In his new role, Rasch will be tasked with helping banks create and sustain profitable customer relationships, develop innovative products and services and improve operations through banking technology solutions. He will be responsible for establishing, driving and coordinating the overall banking strategy for the EMEA region. Previously, Rasch was a partner at IBM Business Consulting Services and spent 12 years as a consulting partner at PricewaterhouseCoopers.
As director of global partners, Drescher will manage Microsoft’s strategy and sales execution with global financial services partners to deliver business value to customers through comprehensive technology solutions. Previously, Drescher was financial services director at Microsoft in Germany, having joined the company in 1998 as director of the southwest region of Germany. Before working at Microsoft, Drescher spent 14 years at Hewlett Packard in a variety of roles, including managing the company’s worldwide SAP business.
Woodruff’s Boulder Move in Institutional Research
Jeffrey Woodruff has moved to Boulder, CO-based Wall Street on Demand, where he is overseeing an effort to build a new institutional research offering for institutional customers.
Woodruff, who was most recently managing director for sales and marketing for Code:Red, is also a longtime veteran of Reuters and the former Bridge Information Systems before it was acquired by Reuters.
In fact, his connection to Wall Street on Demand dates back about eight years ago to his Bridge days. When Bridge was building out its browser-based BridgeChannel product, it did a lot of work with online brokers that were clients of Wall Street on Demand as well, Woodruff said.
Woodruff is enthusiastic about the potential for the new product. “On the content side, the landscape for research is changing. We looked at what we could develop for institutional customers and we felt we have something really compelling,” he said, noting that the company has relationships with 10 of 12 settlement firms, 5 of 6 top online brokers, 1500 data feeds and maps 100 different symbols for content aggregation.
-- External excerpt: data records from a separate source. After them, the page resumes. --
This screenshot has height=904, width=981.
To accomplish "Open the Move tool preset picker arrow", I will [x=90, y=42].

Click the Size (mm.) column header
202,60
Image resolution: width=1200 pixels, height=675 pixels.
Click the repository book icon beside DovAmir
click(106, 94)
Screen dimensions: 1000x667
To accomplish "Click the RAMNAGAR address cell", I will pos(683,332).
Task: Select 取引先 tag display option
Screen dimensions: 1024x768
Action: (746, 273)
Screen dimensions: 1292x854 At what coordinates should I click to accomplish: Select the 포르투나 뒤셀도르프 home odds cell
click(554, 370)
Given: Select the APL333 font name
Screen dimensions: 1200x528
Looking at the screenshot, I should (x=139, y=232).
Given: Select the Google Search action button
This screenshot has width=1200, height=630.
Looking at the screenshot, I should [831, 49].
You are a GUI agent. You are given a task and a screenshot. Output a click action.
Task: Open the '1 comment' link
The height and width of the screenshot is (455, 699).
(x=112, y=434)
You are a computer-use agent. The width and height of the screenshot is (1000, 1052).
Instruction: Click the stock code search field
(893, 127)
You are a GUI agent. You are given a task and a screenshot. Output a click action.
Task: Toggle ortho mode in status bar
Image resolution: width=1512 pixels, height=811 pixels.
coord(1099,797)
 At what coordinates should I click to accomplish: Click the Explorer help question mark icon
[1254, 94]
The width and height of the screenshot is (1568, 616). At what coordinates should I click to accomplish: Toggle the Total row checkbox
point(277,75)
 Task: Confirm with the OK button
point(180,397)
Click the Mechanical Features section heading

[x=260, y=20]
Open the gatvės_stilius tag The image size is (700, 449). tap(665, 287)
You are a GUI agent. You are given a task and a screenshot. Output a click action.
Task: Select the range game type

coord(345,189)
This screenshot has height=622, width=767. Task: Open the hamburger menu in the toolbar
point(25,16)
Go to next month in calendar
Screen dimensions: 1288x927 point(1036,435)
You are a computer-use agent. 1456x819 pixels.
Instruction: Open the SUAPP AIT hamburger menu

The company also has relationships with major news outlets like The New York Times, Investor’s Business Daily, the Financial Times and others.
Woodruff oversees a team of 15 in design, development, engineering and on the business side for the new project and expects an April launch of the new research initiative. Wall Street on Demand is all SQL server on the back end and they are developing using C#, VML and SVG.
Meanwhile, the move from New York City to Boulder has allowed him plenty of ski time at Vail and given him the chance to train at high altitudes for the New York Marathon this fall.
Former AMEX President Joins Gain Capital’s Board
Gain Capital Group LLC, an independent provider of foreign exchange services, including direct access trading and asset management, has added Peter Quick, formerly of Quick & Reilly and the American Stock Exchange to its Board of Directors.
Quick served as president of the American Stock Exchange from July 2000 to April 2005. Prior to AMEX, he was president and chief executive officer of Quick & Reilly, a national discount brokerage acquired by FleetBoston Financial Corp. (now Bank of America) in 1998.
Gain Capital CEO Mark Gallant said that in addition to Quick’s impressive financial career, his “real world experience in the complexities of operating a rapidly growing online brokerage business” would add value to the firm.
Gain Capital is a Microsoft-based shop with much of its online offering geared toward Internet Explorer and Windows.